[Try it] Copy the records below without altering a single word.

──────────────────────────────

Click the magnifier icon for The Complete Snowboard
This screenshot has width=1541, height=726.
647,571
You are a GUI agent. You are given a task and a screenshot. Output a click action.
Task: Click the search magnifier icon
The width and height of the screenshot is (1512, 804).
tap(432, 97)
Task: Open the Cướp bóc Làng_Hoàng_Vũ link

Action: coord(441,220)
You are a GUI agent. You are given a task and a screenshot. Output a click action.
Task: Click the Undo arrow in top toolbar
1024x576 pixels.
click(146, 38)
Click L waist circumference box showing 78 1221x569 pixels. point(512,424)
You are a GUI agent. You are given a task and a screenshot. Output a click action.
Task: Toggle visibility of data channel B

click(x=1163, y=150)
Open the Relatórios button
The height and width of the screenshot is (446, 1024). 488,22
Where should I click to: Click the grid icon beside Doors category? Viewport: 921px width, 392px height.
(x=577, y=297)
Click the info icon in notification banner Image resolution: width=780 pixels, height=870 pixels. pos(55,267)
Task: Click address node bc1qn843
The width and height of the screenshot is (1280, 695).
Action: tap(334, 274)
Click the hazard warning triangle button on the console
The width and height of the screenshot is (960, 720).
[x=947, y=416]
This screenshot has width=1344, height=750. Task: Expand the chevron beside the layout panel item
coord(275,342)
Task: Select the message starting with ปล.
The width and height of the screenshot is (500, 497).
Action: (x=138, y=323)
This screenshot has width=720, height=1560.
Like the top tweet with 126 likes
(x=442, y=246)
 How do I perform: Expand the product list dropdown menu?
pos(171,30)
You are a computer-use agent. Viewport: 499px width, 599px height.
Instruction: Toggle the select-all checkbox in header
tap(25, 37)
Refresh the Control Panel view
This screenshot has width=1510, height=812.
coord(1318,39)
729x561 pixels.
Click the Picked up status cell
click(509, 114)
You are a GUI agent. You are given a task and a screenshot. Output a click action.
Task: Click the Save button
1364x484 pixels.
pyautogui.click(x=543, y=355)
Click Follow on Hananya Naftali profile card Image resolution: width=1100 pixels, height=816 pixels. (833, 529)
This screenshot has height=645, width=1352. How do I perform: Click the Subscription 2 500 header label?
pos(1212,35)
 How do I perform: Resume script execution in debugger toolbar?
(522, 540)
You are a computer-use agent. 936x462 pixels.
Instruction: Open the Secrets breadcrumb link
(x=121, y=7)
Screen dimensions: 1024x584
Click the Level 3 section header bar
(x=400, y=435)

──────────────────────────────

[Completed task]
Click the magnifier icon for The Complete Snowboard
This screenshot has width=1541, height=726.
647,571
You are a GUI agent. You are given a task and a screenshot. Output a click action.
Task: Click the search magnifier icon
The width and height of the screenshot is (1512, 804).
tap(432, 97)
Task: Open the Cướp bóc Làng_Hoàng_Vũ link

Action: coord(441,220)
You are a GUI agent. You are given a task and a screenshot. Output a click action.
Task: Click the Undo arrow in top toolbar
1024x576 pixels.
click(146, 38)
Click L waist circumference box showing 78 1221x569 pixels. point(512,424)
You are a GUI agent. You are given a task and a screenshot. Output a click action.
Task: Toggle visibility of data channel B

click(x=1163, y=150)
Open the Relatórios button
The height and width of the screenshot is (446, 1024). 488,22
Where should I click to: Click the grid icon beside Doors category? Viewport: 921px width, 392px height.
(x=577, y=297)
Click the info icon in notification banner Image resolution: width=780 pixels, height=870 pixels. pos(55,267)
Task: Click address node bc1qn843
The width and height of the screenshot is (1280, 695).
Action: tap(334, 274)
Click the hazard warning triangle button on the console
The width and height of the screenshot is (960, 720).
[x=947, y=416]
This screenshot has width=1344, height=750. Task: Expand the chevron beside the layout panel item
coord(275,342)
Task: Select the message starting with ปล.
The width and height of the screenshot is (500, 497).
Action: (x=138, y=323)
This screenshot has width=720, height=1560.
Like the top tweet with 126 likes
(x=442, y=246)
 How do I perform: Expand the product list dropdown menu?
pos(171,30)
You are a computer-use agent. Viewport: 499px width, 599px height.
Instruction: Toggle the select-all checkbox in header
tap(25, 37)
Refresh the Control Panel view
This screenshot has width=1510, height=812.
coord(1318,39)
729x561 pixels.
Click the Picked up status cell
click(509, 114)
You are a GUI agent. You are given a task and a screenshot. Output a click action.
Task: Click the Save button
1364x484 pixels.
pyautogui.click(x=543, y=355)
Click Follow on Hananya Naftali profile card Image resolution: width=1100 pixels, height=816 pixels. (833, 529)
This screenshot has height=645, width=1352. How do I perform: Click the Subscription 2 500 header label?
pos(1212,35)
 How do I perform: Resume script execution in debugger toolbar?
(522, 540)
You are a computer-use agent. 936x462 pixels.
Instruction: Open the Secrets breadcrumb link
(x=121, y=7)
Screen dimensions: 1024x584
Click the Level 3 section header bar
(x=400, y=435)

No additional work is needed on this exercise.